Although there is no official national dress, the traditional Thai dress has been adopted as the unofficial national costume and can be seen on both formal and informal occasions. For women, it is a full length “pha sin” -a rectangular piece of cloth worn like a skirt or sarong- generally made of Thai silk. The pasin can be of any color and generally has contrasted bands aroud the hem. Thai women wear it with a long-sleeved silk blouse. On formal occasions a sash may be worn across the breast from the left shoulder to the right part of the waist. For men, the traditional dress is trouser with a “seur phra ratchathan”, a short-sleeved shirt (long- sleeved for formal occasions) with a high neck. On formal occasions, a cummerbund is tied around the waist.

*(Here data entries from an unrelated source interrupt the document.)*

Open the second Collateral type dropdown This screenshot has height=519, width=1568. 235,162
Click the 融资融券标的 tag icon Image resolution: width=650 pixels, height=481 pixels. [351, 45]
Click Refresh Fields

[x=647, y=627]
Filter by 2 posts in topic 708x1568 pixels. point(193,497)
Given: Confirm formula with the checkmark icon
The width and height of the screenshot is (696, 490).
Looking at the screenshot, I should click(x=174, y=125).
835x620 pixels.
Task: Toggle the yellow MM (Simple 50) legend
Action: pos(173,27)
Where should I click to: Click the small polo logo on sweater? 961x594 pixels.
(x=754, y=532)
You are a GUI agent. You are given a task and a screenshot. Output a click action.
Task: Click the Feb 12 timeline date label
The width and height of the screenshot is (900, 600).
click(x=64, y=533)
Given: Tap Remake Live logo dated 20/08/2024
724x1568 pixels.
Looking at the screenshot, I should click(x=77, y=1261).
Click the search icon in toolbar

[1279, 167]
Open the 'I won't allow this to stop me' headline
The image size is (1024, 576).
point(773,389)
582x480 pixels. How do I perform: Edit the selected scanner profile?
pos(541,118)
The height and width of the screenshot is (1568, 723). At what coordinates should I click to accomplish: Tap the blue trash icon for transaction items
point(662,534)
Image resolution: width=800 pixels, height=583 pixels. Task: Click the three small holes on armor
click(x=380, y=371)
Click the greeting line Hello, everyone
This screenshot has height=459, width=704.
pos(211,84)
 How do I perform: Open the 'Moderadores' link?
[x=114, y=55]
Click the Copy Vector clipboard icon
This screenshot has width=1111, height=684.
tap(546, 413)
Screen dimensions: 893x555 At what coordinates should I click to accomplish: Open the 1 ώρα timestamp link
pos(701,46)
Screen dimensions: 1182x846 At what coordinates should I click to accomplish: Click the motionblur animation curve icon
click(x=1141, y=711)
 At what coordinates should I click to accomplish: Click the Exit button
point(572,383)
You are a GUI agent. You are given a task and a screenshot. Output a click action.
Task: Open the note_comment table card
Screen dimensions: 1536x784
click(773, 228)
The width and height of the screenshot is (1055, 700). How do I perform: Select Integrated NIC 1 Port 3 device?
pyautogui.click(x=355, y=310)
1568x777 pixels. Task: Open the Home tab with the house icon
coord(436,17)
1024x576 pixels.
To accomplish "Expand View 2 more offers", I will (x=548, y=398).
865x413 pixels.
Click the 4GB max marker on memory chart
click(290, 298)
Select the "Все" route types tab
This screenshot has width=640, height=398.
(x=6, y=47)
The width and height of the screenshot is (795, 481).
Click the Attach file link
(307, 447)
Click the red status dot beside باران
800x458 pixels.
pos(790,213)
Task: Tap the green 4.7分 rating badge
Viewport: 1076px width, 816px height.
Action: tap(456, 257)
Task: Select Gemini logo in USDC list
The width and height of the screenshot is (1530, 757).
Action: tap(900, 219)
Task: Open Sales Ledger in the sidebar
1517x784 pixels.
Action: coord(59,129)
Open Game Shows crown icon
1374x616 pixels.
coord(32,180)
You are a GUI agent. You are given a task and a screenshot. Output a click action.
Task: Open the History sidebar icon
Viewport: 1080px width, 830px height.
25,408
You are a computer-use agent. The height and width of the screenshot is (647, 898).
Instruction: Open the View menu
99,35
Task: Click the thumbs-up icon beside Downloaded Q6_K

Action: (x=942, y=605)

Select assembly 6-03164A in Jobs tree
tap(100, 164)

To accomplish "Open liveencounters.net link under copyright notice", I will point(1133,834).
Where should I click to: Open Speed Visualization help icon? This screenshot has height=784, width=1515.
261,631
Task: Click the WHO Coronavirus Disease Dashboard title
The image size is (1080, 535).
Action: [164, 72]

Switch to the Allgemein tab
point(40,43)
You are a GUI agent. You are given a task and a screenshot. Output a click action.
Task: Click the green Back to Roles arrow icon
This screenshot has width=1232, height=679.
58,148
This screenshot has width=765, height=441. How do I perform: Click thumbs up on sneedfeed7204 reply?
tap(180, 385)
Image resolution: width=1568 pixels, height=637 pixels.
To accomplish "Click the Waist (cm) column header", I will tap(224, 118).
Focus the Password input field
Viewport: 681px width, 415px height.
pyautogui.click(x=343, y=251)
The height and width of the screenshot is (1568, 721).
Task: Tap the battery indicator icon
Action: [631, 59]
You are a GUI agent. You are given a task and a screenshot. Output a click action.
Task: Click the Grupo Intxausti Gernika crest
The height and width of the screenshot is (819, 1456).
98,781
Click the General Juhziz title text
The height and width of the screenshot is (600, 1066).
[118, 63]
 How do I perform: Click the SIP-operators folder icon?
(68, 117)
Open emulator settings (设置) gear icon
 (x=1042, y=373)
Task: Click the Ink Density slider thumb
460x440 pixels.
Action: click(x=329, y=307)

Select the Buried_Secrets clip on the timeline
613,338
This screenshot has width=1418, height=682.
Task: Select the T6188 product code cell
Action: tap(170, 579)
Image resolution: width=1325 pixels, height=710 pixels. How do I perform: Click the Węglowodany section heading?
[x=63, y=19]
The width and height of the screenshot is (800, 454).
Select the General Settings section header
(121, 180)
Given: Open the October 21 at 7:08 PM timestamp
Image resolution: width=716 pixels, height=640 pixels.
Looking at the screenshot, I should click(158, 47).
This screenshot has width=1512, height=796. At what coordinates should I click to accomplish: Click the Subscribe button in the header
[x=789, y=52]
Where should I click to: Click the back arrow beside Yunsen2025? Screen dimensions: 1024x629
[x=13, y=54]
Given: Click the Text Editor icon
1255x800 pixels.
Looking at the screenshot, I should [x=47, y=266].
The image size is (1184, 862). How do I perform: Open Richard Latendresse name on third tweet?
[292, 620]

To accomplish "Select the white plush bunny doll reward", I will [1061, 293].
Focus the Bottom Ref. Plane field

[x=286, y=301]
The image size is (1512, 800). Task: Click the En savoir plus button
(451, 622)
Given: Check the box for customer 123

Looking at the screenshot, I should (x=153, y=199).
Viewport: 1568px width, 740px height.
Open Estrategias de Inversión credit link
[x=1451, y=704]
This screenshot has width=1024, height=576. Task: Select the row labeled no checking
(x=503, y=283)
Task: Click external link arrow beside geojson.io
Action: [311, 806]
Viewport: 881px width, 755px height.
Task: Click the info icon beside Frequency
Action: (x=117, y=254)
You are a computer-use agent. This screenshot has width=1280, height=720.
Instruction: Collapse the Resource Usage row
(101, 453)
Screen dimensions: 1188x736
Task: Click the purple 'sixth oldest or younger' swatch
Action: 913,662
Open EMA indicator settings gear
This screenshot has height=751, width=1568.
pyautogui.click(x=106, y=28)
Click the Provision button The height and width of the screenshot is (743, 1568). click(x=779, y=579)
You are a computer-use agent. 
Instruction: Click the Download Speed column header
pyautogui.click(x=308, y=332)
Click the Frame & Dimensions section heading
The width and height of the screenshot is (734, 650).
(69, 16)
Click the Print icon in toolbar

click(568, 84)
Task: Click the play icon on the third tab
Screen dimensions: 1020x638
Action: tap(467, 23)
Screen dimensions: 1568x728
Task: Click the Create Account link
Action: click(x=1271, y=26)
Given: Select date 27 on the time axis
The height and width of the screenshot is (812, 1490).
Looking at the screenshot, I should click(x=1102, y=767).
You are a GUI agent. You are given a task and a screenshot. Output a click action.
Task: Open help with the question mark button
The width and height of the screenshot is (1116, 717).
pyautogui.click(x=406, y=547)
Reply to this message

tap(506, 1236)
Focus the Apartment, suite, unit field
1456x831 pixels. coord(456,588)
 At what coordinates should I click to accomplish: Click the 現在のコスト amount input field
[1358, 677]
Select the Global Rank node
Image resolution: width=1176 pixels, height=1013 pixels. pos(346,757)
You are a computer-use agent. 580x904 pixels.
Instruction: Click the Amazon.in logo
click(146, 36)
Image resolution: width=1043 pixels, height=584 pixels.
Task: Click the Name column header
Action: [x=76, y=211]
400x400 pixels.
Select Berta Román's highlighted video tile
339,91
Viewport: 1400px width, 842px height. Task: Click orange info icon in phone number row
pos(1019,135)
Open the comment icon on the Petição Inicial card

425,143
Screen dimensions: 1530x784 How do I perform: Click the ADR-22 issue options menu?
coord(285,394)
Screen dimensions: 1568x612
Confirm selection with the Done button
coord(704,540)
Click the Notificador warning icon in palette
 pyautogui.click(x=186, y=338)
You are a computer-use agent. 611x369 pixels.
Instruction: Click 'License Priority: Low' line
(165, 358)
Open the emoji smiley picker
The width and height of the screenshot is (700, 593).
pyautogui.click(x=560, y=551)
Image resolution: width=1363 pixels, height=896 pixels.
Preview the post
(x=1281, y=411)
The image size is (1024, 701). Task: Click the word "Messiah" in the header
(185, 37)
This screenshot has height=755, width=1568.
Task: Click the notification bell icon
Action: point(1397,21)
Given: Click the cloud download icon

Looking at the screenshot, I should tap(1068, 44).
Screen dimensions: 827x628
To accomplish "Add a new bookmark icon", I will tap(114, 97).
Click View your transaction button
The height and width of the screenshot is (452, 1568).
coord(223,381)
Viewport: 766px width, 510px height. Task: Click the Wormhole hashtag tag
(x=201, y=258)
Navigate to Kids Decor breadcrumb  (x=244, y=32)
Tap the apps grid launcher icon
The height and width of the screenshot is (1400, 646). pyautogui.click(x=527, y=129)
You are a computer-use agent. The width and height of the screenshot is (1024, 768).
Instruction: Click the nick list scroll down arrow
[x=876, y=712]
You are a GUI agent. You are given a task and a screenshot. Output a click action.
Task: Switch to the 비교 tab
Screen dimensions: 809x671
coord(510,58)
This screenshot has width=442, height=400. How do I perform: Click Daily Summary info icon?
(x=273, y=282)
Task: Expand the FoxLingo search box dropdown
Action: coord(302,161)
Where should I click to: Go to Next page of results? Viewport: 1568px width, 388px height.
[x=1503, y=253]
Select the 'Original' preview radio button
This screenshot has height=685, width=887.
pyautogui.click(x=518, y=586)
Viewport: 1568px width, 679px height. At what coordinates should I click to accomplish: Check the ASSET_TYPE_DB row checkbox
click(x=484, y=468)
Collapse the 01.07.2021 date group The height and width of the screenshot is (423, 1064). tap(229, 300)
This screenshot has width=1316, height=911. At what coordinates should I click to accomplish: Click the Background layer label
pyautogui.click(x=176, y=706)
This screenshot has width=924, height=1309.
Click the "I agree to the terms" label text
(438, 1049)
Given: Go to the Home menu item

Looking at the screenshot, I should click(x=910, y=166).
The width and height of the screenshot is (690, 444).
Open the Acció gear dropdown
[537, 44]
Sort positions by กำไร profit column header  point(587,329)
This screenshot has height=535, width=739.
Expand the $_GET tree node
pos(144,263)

The Thai National Dress has been influenced by the styles of neighboring peoples such as the Khmer, Lao, Burmese, Malays and Indonesians. Later, these styles were adapted to create true regional Thai identities.
Traditional Costume in Central Thailand
Traditional costume in central Thailand is based on the styles of the Ayutthaya era, over 200 years ago. Although the ankle-length tube-skirt is the most popular style for women, the older generation still wear ‘jong krabane’; a kind of skirt that is gathered, rolled and threaded between the legs.
In the home, women wear a sleeved blouse or ‘suea kor kra chout’ – a kind of casual blouse made from knitted yarn and cotton. The most popular clothing for men are the loose long or three-quarter length cotton pants called ‘ka kuey’. These comfortable, airy trousers are tied in a knot at the waist.
Traditional Costume in Northern Thailand
Northern traditional costume is heavily influenced by various tribal groups in the Northern region, particularly the Thai-Lue, Thai Kern, and Thai Yai, in the north part of Thailand and the neighboring countries. The styles have change little over the ages.
Traditionally, women wear an indigo-dyed side-fastening blouse, edged with cloth of various hues, and ankle-length tube-skirts. For formal occasions, the tube-skirt is intricately and colorfully woven down the middle, hems decorated with strips of indigo-dyed cloth. Jewelry and ornamentation is usually of silver and colored enamel. Men wear shirts similar in design and material to the women’s blouses with long indigo-dyed pants and head-cloths. For ceremonies, their costumes are colorful and ornamented with crafted silver and colored enamel.
Traditional Costume in Southern Thailand
Both men and women from the southern part of Thailand wear batik-patterned sarongs, often with brightly colored designs. Costume in the South is heavily influenced by the Muslim styles of neighboring Malaysia and Indonesia.
Women commonly wear lacy blouses that are worn loosely outside their sarongs and open at the front in the Malaysian ‘Yaya’ style. Women also wear a shawl, in conformity with Muslim beliefs, usually covers head and shoulders. The men prefer to go shirtless or sometimes wear white shirts, long black pants, and a hat that can inevitably be seen in the ‘rong ngeng’ dance.
Thai National Dress and the Royal Family
During the reign of the present monarch, there has been a resurgence of interest in traditional costume and fabrics. HM Queen Sirikit prefers to wear Thai traditional costume for ceremonial occasions. Modern dresses such as ‘Thai Ruan Ton’, ‘Thai Chakri’, ‘Thai Boromphimarn’, ‘Thai Dusit’, ‘Thai Chitlada’, and ‘Thai Siwalai’, were adapted from ancient costumes. The men’s national dress is called ‘sua phra ratch tan’, a short or long-sleeved shirt with a piece of cloth knotted in a bow at the waist.